DO: Depend on traits, not concrete types (Dependency Inversion).
DO: Use #[expect(lint)] instead of #[allow(lint)] (warns when stale, Rust 1.81+).
DON'T: Use weasel word names — BookingService, DataManager. Name types after what they ARE.
DON'T: Expose Arc, Rc, Box in public API signatures — hide implementation details.
Traits & API Surface
→ Consult traits reference for generics vs dyn, standard traits, sealed patterns.
DO: Implement standard traits eagerly (Debug, Clone, PartialEq, Hash, Default).
DO: Default to generics. Use dyn Trait only for genuine runtime polymorphism.
DON'T: Violate Hash/Eq consistency — the most dangerous silent bug in Rust's stdlib.
Async
→ Consult async reference for blocking taxonomy, cancellation safety, JoinSet.
DO: Keep business logic synchronous. Use async only at I/O boundaries.
DO: Use CancellationToken for graceful shutdown — not task.abort().
DON'T: Block async threads for more than 10-100 microseconds between .await points.
DON'T: Hold a MutexGuard across .await — drop it first.
DON'T: Make every function async "just in case" — async infects signatures upward.
Concurrency
→ Consult concurrency reference for decision tree, actor pattern, channels, atomic orderings.
DO: Ask first: "Do I actually need concurrency?" If no measured bottleneck, stay sequential.
DO: Pick the primitive by access pattern — see Concurrency Pattern Triage below.
DO: Use bounded channels in production for backpressure.
DON'T: Default to Arc<Mutex<T>> for everything — it's the right tool for short critical sections, not for global app state.
DON'T: Use async for CPU-bound work — use Rayon or spawn_blocking.

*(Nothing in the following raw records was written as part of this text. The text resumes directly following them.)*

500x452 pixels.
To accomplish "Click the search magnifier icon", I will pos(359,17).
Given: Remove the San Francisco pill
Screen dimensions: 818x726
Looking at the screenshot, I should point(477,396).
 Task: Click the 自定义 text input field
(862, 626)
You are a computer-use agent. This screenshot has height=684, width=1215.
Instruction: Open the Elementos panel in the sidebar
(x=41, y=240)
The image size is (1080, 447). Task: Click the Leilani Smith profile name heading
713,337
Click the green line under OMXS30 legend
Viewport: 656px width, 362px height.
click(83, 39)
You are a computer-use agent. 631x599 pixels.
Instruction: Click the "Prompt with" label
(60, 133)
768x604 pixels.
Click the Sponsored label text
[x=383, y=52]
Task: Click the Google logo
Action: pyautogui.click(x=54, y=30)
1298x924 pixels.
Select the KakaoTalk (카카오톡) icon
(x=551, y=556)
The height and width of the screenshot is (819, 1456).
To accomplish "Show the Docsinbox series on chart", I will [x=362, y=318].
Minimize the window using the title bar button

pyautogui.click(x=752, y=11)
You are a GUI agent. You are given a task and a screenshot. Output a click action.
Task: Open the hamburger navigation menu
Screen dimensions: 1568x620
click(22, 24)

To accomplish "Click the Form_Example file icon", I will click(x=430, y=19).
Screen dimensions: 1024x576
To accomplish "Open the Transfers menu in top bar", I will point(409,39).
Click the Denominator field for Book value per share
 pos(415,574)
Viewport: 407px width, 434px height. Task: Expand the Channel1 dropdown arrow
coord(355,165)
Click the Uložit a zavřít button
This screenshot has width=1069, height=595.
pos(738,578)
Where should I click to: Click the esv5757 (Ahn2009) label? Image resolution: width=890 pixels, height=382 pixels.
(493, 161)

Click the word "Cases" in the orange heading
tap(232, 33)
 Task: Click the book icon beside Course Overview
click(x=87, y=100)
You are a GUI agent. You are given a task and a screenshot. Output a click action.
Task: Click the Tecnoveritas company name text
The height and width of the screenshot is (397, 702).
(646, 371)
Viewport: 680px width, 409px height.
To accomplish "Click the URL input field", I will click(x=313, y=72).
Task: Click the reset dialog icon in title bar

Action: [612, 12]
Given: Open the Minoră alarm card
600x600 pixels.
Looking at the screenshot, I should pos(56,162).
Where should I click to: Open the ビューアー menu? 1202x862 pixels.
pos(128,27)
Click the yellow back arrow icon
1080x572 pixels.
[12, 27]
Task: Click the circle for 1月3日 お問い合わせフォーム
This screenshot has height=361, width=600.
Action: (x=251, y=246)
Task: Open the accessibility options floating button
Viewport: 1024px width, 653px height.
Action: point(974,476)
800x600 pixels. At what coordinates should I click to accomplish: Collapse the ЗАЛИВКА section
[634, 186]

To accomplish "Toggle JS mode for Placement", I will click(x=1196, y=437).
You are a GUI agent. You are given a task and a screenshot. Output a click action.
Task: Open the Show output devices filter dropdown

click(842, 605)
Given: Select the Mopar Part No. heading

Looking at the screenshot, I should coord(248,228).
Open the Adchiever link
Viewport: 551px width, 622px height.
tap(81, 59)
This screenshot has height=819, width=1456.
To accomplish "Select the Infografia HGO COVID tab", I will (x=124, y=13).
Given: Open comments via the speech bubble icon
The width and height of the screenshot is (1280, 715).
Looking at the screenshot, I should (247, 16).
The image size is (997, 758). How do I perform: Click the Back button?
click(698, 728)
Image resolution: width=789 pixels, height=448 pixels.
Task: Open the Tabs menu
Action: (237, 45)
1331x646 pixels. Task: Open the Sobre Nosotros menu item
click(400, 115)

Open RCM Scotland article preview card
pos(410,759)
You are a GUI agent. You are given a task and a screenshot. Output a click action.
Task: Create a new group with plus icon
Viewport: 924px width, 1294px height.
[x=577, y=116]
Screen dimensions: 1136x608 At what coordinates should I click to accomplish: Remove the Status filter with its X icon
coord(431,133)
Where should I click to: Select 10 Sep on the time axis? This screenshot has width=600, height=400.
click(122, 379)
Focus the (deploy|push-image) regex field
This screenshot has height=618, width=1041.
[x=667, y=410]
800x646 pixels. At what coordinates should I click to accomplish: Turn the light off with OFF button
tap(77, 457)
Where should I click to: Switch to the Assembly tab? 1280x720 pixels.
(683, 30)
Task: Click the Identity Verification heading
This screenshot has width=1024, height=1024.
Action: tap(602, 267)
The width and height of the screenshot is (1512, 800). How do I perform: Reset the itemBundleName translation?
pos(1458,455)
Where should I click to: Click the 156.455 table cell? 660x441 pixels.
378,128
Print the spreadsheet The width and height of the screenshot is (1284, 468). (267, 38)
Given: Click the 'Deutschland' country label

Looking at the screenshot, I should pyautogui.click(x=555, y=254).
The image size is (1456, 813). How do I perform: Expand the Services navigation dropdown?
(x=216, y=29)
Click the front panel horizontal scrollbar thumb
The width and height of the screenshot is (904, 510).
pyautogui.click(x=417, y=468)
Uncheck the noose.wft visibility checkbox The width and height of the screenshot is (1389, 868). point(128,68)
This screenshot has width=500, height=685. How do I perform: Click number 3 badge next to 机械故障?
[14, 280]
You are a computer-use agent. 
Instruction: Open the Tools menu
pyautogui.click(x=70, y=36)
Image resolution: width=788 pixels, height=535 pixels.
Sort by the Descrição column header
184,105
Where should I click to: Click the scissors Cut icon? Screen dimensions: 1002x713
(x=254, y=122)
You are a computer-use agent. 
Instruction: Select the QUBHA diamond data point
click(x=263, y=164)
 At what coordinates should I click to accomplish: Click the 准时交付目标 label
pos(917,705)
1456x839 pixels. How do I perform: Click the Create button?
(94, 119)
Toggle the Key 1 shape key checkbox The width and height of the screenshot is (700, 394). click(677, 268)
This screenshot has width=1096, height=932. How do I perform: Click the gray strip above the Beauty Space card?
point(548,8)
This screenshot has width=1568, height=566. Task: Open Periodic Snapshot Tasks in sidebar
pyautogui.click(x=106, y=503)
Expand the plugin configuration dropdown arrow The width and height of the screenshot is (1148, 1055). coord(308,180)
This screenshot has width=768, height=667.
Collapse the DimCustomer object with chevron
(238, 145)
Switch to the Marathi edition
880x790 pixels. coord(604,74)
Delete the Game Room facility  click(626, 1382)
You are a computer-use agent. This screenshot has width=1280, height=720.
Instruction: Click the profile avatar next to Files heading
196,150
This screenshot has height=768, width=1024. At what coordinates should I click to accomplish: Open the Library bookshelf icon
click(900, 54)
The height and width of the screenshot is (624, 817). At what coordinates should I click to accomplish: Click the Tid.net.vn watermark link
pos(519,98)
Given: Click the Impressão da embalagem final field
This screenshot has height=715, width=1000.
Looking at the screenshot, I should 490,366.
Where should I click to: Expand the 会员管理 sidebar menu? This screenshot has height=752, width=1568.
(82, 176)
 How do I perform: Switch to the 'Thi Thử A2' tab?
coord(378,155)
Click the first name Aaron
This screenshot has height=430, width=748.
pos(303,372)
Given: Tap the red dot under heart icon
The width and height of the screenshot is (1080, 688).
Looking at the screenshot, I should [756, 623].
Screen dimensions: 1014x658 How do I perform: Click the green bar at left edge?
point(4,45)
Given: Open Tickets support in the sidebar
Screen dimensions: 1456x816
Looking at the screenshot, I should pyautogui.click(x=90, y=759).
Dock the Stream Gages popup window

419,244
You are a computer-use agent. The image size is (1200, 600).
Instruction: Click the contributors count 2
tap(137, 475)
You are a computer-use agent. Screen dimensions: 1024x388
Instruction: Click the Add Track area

When to reach for which concurrency primitive
Pick by access pattern, not reflex. Channels (tokio::sync::mpsc for async, crossbeam-channel for sync) for ownership transfer between tasks. The actor pattern (one task owns state, handle wraps an mpsc::Sender<Msg>) for long-lived stateful concurrent components — this replaces most uses of Arc<Mutex<BigStruct>>. Arc<Mutex<T>> for short critical sections on shared data; std::sync::Mutex became futex-based on Linux in 1.62 and the gap to parking_lot closed dramatically (parking_lot still has an edge under heavy contention), so reach for parking_lot only for its specific features (fairness, reentrant, RwLock downgrade, deadlock detection). Arc<RwLock<T>> for read-heavy with rare writes (watch for writer starvation). ArcSwap<T> for snapshot reload (lock-free reads, atomic swap). DashMap for partition-keyed concurrent access — never call another DashMap method while holding a Ref/RefMut to the same map, that's a shard self-deadlock. Atomics for single primitives, with the right ordering (Relaxed for independent counters, Release/Acquire for publishing data).
The anti-pattern is Arc<Mutex<WholeAppState>> as a god-object. Split by concern, let each piece pick its own primitive.
Unsafe
→ Consult unsafe reference for SAFETY comments, Miri, UB patterns.
DO: Every unsafe block needs a // SAFETY: comment explaining the invariant.
DO: Run cargo +nightly miri test on code with unsafe.
DO: Deny unsafe at crate level (unsafe_code = "deny") with surgical allows.
DON'T: Use unsafe when safe alternatives exist — all memory-safety CVEs in Rust trace to unsafe code.
Performance
→ Consult performance reference for build config, allocation patterns, benchmarking.
DO: Profile before optimizing — cargo flamegraph, DHAT, samply.
DO: Use overflow-checks = true in release profiles (CVE-2018-1000810).